WORK REQUIRED
Return, word for word, the lines of the listing below from the line containing "Given: Open calculator next to price field" through the line containing "Looking at the", inclusive, and leave the pictures out.

ENTRIES SHOWN
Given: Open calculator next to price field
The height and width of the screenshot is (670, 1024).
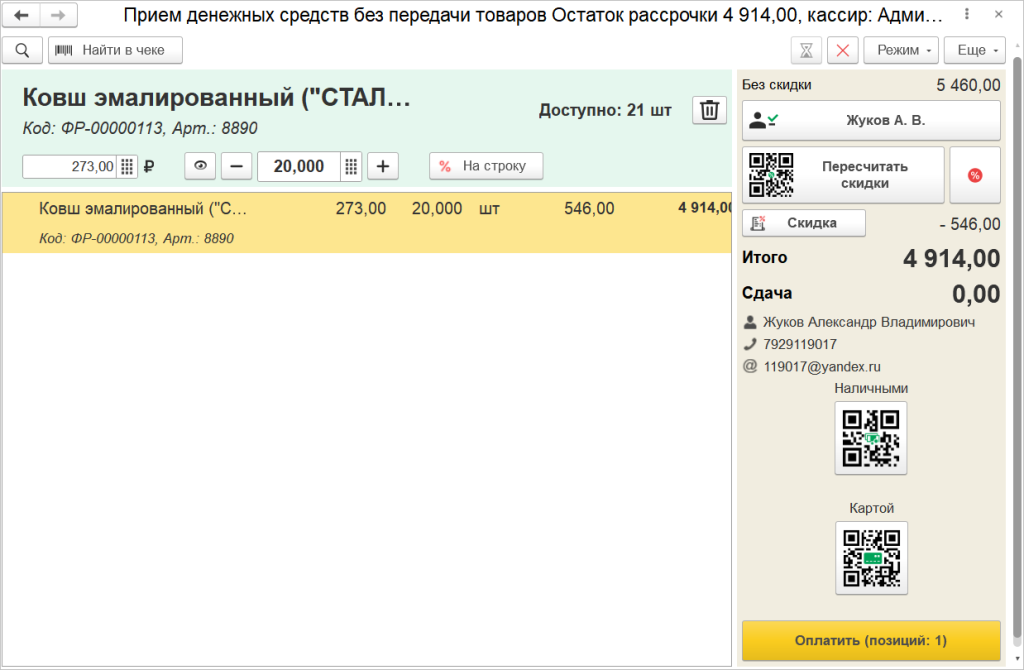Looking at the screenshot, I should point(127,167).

* * *

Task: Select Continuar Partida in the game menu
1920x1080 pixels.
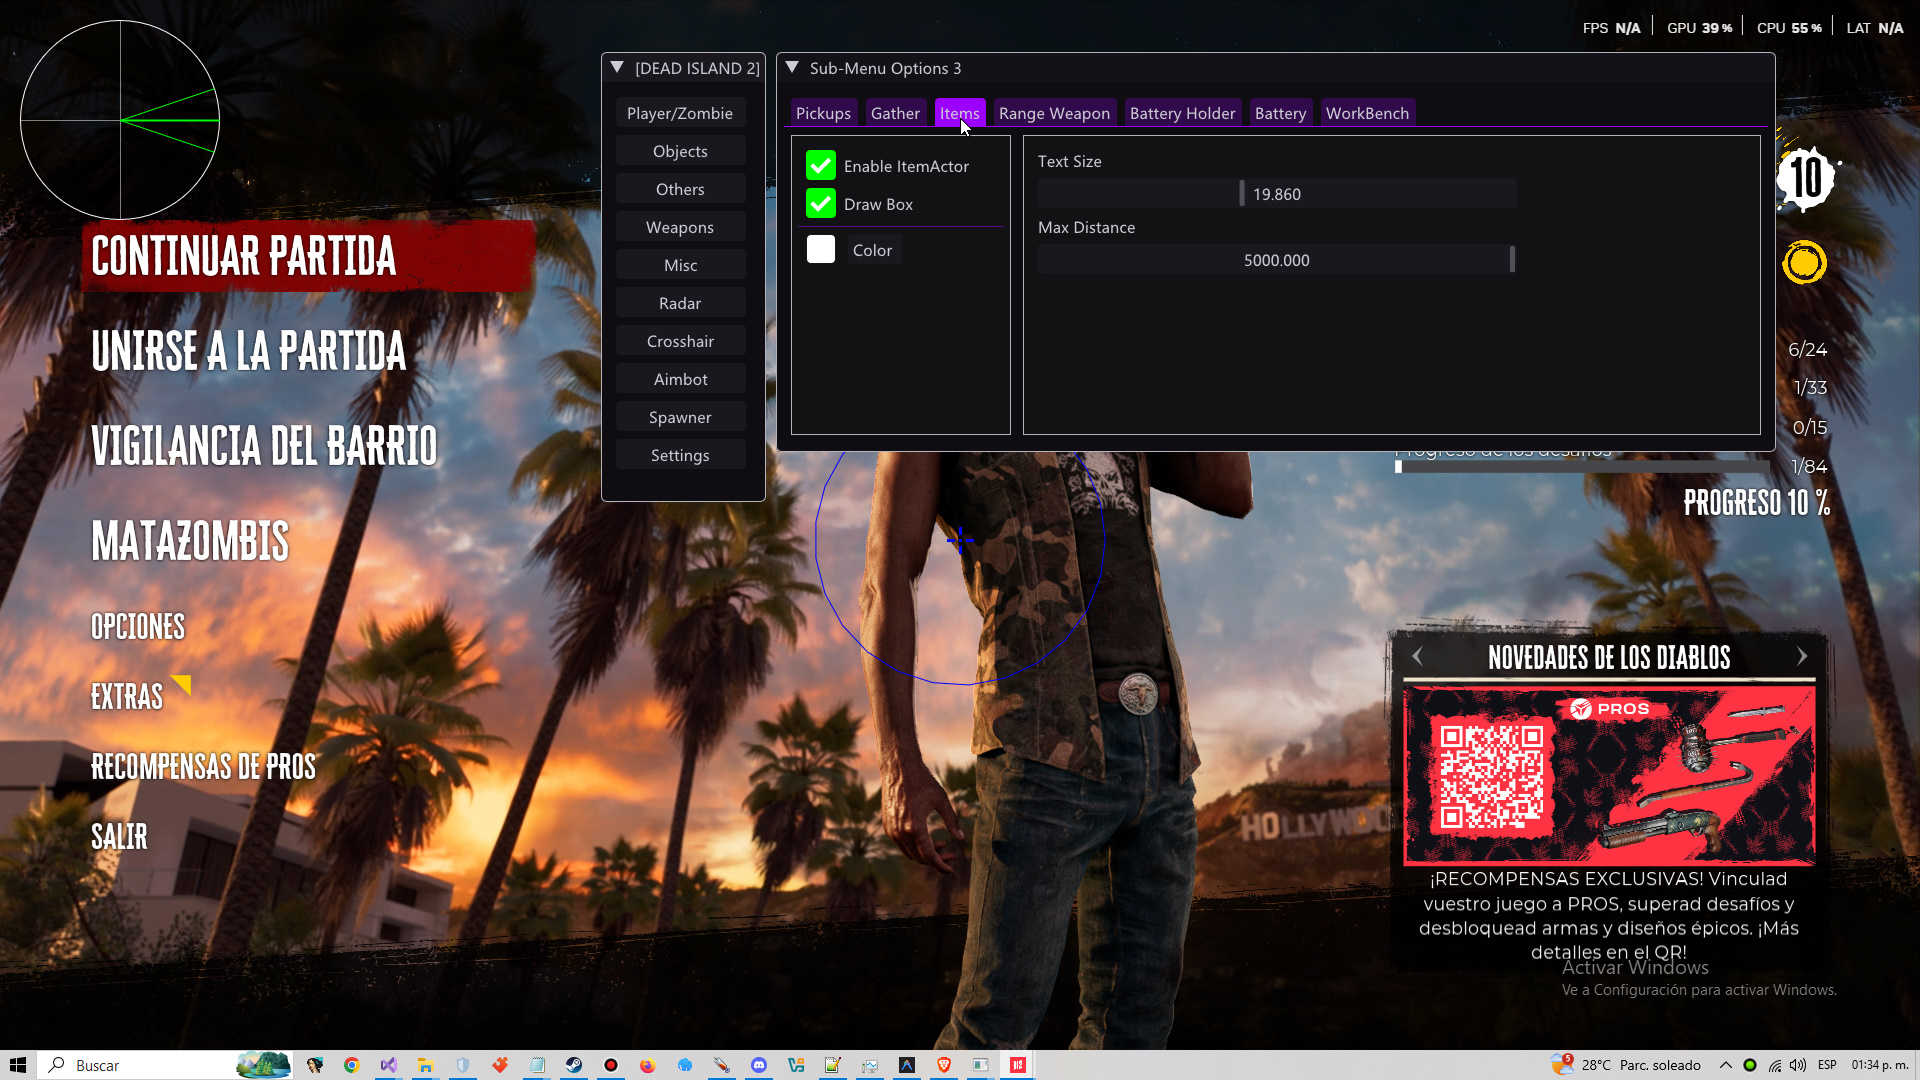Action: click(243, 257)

* * *

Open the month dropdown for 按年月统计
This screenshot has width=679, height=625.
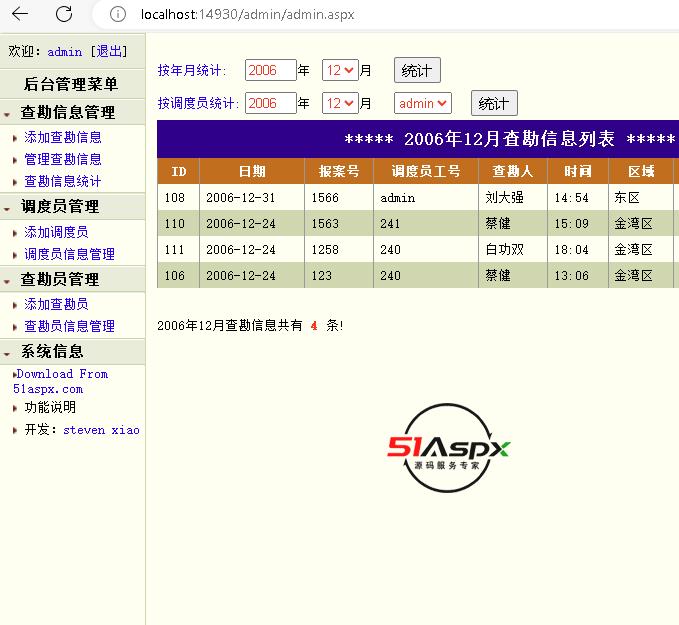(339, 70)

SOLVED EXERCISE
Given: Open calculator next to price field
The height and width of the screenshot is (670, 1024).
Looking at the screenshot, I should point(127,167).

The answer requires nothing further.